Select from the data all lines with the word "will".

-- Supplied records follows --

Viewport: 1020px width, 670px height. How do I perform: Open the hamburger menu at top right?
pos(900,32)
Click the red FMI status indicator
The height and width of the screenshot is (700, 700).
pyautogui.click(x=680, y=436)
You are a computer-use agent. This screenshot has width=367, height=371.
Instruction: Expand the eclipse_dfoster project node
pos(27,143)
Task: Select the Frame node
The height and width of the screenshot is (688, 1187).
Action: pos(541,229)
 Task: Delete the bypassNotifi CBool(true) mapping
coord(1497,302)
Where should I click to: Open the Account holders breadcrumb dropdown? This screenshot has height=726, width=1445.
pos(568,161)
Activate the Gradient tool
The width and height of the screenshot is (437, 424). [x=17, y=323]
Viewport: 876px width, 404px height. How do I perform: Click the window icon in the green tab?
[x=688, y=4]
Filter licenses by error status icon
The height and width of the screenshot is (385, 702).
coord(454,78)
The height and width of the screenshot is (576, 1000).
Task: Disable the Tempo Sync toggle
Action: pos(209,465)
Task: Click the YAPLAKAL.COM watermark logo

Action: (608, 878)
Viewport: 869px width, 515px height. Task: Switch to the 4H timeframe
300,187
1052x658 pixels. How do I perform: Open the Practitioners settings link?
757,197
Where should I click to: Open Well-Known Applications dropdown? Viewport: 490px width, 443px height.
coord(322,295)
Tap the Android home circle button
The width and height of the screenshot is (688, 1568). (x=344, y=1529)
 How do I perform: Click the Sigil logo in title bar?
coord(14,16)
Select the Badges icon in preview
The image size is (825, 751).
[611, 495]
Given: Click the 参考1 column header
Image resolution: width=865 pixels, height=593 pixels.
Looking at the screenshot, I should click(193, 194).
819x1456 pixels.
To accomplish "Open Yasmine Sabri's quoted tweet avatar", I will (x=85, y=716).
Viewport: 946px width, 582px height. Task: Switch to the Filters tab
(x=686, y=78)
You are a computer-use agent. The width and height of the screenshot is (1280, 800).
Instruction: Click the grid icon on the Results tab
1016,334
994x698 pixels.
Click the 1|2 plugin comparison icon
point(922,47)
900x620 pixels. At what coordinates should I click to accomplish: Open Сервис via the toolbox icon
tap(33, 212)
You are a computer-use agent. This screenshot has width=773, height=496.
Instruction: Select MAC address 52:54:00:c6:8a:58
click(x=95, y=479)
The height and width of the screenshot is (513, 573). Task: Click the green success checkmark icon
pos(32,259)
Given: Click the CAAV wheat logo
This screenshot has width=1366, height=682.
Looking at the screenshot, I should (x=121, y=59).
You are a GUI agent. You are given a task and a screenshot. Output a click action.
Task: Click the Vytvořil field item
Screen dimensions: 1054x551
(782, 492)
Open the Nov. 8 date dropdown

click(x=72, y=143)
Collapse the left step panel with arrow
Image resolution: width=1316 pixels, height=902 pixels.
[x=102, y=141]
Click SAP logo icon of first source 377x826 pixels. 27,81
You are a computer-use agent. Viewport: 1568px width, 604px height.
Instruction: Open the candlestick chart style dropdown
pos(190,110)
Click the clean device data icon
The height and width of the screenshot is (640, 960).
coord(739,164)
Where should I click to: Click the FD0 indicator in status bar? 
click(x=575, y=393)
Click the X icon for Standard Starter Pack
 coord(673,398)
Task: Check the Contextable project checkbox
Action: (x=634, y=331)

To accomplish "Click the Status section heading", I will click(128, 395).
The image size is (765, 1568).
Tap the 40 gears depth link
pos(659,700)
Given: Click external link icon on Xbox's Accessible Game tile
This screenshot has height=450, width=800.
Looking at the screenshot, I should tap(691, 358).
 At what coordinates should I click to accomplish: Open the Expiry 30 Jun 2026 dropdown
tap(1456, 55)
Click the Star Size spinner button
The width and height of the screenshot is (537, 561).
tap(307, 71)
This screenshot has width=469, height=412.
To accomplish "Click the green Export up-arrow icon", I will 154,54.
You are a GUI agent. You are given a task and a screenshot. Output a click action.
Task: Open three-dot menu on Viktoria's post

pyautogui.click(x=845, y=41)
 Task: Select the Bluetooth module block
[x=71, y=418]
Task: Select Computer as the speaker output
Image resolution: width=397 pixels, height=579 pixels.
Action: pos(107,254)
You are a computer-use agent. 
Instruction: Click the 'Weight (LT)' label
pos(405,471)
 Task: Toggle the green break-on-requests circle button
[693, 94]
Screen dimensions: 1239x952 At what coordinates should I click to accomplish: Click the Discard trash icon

-- Supplied records concluded --

Response area:
To accomplish "Open Yasmine Sabri's quoted tweet avatar", I will (x=85, y=716).
To accomplish "Click the Status section heading", I will click(128, 395).
To accomplish "Click the green Export up-arrow icon", I will 154,54.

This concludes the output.